Emploi : l’OIT explique la stagnation malgré une croissance résiliente

Les difficultés persistent, en particulier pour les jeunes et les femmes, avertit le rapport Tendances sociales et de l’emploi 2026 de l’OIT.
Le chômage mondial reste stable, mais les progrès vers le travail décent sont à l’arrêt, selon un nouveau rapport de l’Organisation internationale du Travail (OIT). Le rapport avertit également que les jeunes continuent de rencontrer de grandes difficultés, tandis que l’intelligence artificielle et l’incertitude liée aux politiques commerciales risquent d’affaiblir davantage les marchés du travail.
Le rapport Tendances sociales et de l’emploi 2026 indique que, si le taux de chômage mondial devrait se maintenir à 4,9 pour cent en 2026, soit l’équivalent de 186 millions de personnes, des millions de travailleurs à travers le monde restent privés d’emplois de qualité.

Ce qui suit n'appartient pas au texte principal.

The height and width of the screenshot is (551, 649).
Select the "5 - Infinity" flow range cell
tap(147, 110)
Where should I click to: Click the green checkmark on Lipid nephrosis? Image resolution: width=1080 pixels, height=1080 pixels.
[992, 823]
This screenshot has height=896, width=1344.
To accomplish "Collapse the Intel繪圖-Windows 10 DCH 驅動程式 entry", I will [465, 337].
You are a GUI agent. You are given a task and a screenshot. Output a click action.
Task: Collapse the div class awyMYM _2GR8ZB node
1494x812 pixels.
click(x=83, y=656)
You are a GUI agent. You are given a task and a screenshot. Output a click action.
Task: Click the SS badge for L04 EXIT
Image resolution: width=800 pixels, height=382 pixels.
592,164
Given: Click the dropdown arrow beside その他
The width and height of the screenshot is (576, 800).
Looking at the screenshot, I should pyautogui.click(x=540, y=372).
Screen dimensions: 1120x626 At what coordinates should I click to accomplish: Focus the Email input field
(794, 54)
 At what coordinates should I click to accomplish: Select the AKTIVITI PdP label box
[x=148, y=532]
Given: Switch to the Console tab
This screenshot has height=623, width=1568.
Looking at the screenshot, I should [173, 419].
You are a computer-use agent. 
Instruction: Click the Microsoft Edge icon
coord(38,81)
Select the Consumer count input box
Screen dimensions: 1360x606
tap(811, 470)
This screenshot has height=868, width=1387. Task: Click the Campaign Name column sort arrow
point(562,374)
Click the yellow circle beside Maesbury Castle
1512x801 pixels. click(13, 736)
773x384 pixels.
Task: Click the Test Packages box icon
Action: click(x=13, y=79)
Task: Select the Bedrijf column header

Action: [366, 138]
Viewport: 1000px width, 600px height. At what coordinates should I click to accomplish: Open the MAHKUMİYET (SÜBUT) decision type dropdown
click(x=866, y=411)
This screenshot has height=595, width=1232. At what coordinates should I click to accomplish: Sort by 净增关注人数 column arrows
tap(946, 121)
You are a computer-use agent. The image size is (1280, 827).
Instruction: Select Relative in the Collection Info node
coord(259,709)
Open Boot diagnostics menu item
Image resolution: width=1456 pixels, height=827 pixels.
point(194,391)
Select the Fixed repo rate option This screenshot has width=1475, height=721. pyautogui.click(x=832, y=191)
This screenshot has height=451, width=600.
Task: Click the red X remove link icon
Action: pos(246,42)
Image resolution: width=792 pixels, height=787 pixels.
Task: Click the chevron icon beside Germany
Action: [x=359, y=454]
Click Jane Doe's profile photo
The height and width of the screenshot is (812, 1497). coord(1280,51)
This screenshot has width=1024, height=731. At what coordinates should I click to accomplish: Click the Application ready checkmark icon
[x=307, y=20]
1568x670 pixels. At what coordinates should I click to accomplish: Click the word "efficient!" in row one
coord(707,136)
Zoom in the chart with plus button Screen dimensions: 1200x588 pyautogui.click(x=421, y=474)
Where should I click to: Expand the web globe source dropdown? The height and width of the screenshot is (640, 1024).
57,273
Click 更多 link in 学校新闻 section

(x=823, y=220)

«La résilience de la croissance et la stabilité des chiffres du chômage ne doivent pas nous détourner d’une réalité plus profonde: des centaines de millions de travailleurs demeurent piégés dans la pauvreté, l’informalité et l’exclusion», a déclaré le Directeur général de l’OIT, Gilbert F. Houngbo.
Une qualité de l’emploi sous pression
Près de 300 millions de travailleurs continuent de vivre dans l’extrême pauvreté, gagnant moins de 3 dollars par jour, tandis que l’informalité progresse : 2,1 milliards de travailleurs devraient occuper des emplois informels d’ici 2026, avec un accès limité à la protection sociale, aux droits au travail et à la sécurité de l’emploi. Le manque aigu de progrès dans les pays à faible revenu aggrave encore la situation des travailleurs confrontés aux conditions d’emploi les plus précaires.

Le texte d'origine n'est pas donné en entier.